Via a complex set of circumstances, Madonnita Llewellyn Revilla, heiress to the vast Llewellyn-Revilla void toilet fortune, had had her consciousness replaced with that of an entertainment-centre simulation of Helen of Troy. The simulation had proven significantly more agreeable than Mizz Llewellyn-Revilla’s original personality, and was doing its very best to learn every facet of its body’s former existence in order to pass itself off as a human being. Since being transferred to a human body, the simulation had injured itself a number of times due to the fact that it had, for a short while, also taken up temporary residence in a virtually indestructible robotic combat chassis—Uncle Anchorite’s Devil.
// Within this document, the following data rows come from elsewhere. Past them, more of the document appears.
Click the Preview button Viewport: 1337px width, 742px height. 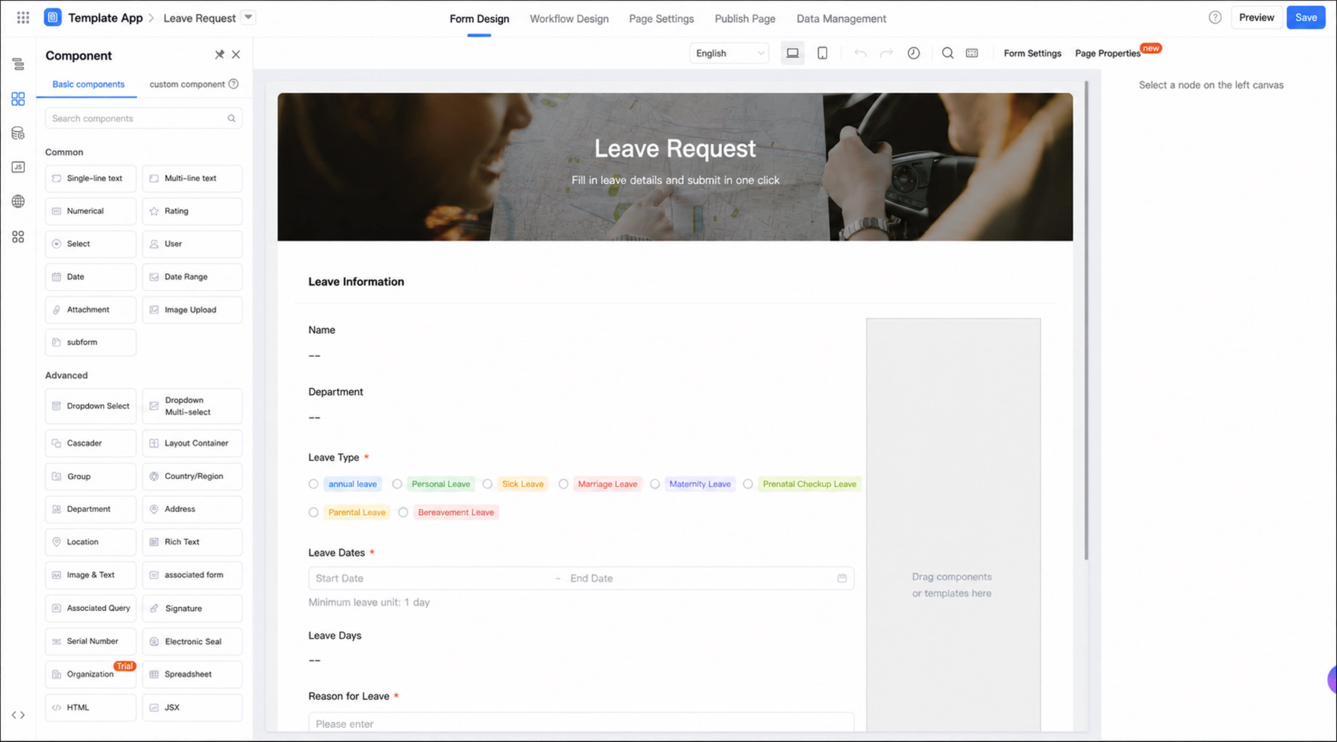pos(1256,18)
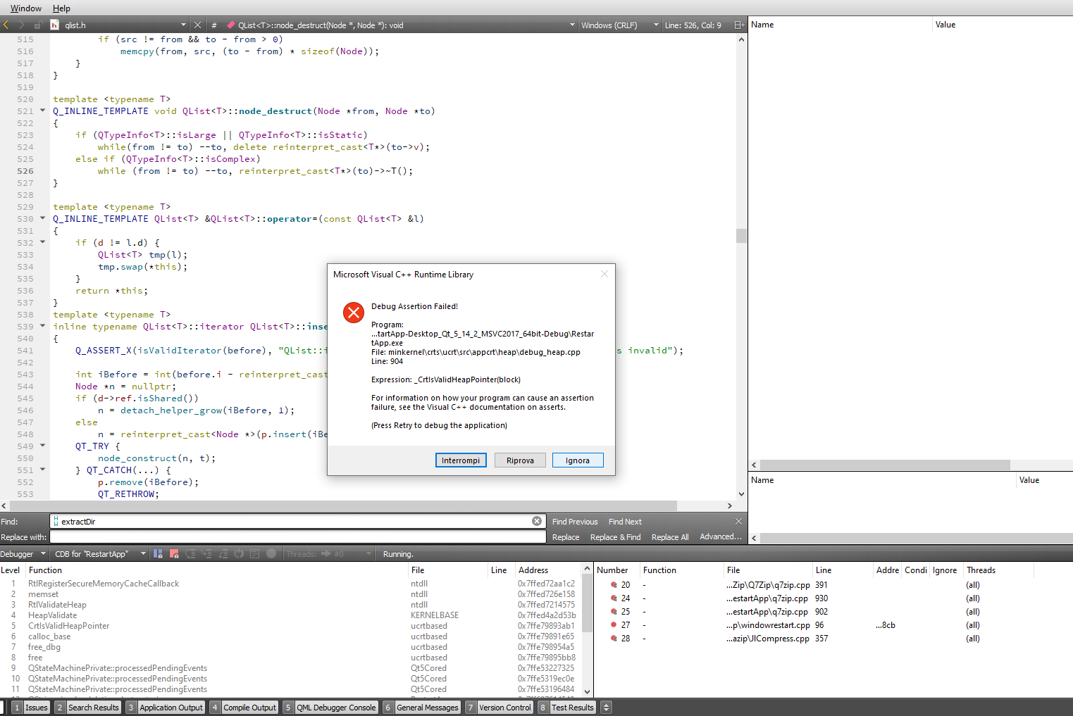Collapse the node_destruct function fold
Screen dimensions: 1073x716
pyautogui.click(x=42, y=111)
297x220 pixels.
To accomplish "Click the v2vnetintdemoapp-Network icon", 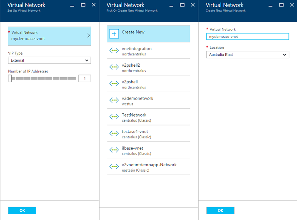I will click(114, 167).
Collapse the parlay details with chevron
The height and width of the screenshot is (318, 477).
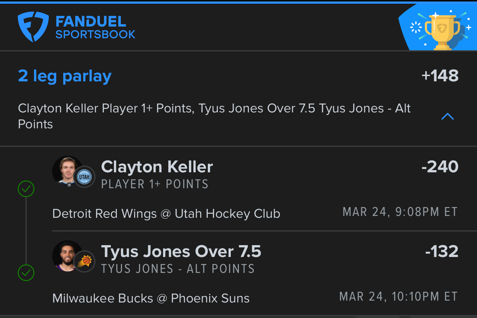(x=447, y=116)

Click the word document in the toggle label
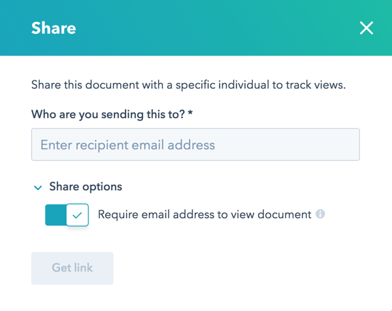280,214
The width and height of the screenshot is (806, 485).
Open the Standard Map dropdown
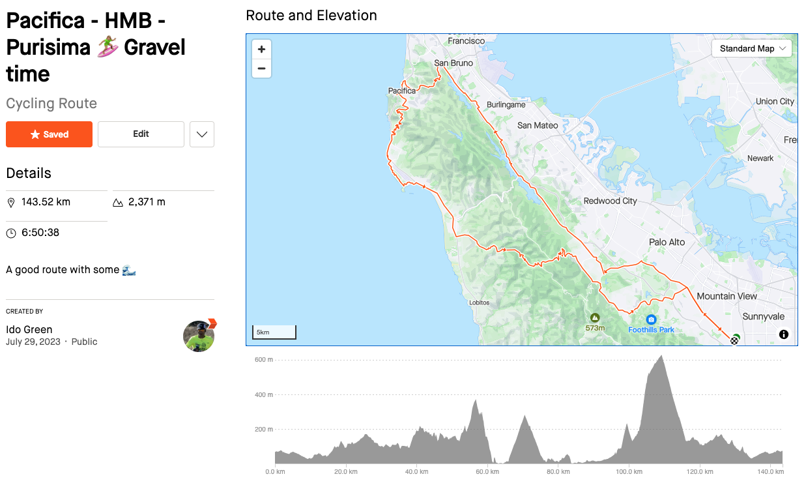(752, 49)
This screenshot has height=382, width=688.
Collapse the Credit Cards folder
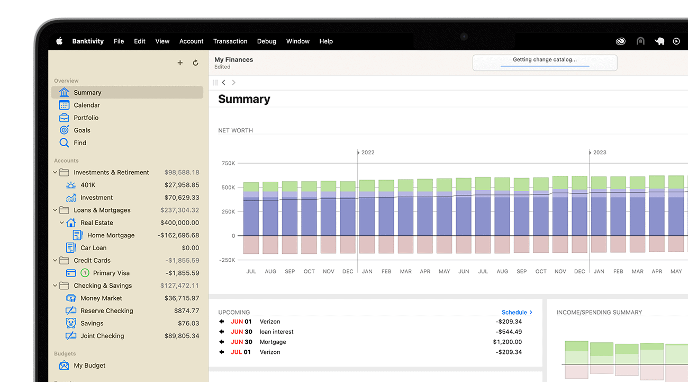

For the first few days after being transferred into its current human body, it had attempted to walk through doors rather than opening them, had crushed highball glasses in its fist in fits of pique, and had absent-mindedly smashed its tiny perfect hand into solid walls, expecting those walls to break. The wounds were healing well, however, and Dr. Ranjalkar’s skin-coloured dressings were virtually invisible.
Magus leaned in close and whispered:
“Are you nervous about meeting your parents for the first time?”
Mizz Llewellyn-Revilla smiled thinly. “It will be nice to have parents. I was hatched from an egg, you know.”
With that possible best of conversational non sequiturs, she swept past Magus onto the ship.
All around Magus, people were arguing, trying to smuggle on board Latvian crown jewels, collections of sacrificial daggers, and wardrobes full of elderly ladies’ figure-belying intelligent underwear. God’s-Wound was arguing with a woman who insisted that Prodigal Son divert twelve light years to her winter chalet habitat on Dry Aspen, while Unity, Magus’ elder sister, was yelling so loudly at a gaggle of couturists in the Llewellyn-Revilla retinue that her mood-sensitive dress was a mass of crashing thunderheads. Not only guests, but also staff were leaving the South End settlement. South End Mount Ararat had been home for some time to a gravitational health spa for the credulously wealthy; nevertheless, the spa’s staff had been allocated as much space on Prodigal Son as the spa’s customers, and being treated on the same level as those who had previously served them was presenting conceptual difficulties for some of the former patrons.
“Do you think it’ll be safer on New Earth?” said one of the aristos’ adherents; and what she was actually asking Magus, pleading with her eyes, was Say something to make everything magically all right.
“God will provide,” he said, and realized instantly that he’d said the wrong thing. The dinnerplate-sized upside-down pentagram tattooed on her face should have provided a clue; she was one of the retinue of Milton Ariel, the popular telesatanist. She scowled at him and kissed the inverted cross pendant at her throat.
“Where’s your god now,” she said.
Magus kissed his own crucifix back, but refrained from telling her the most secret and unexpected of the many places his omnipresent god was currently occupying.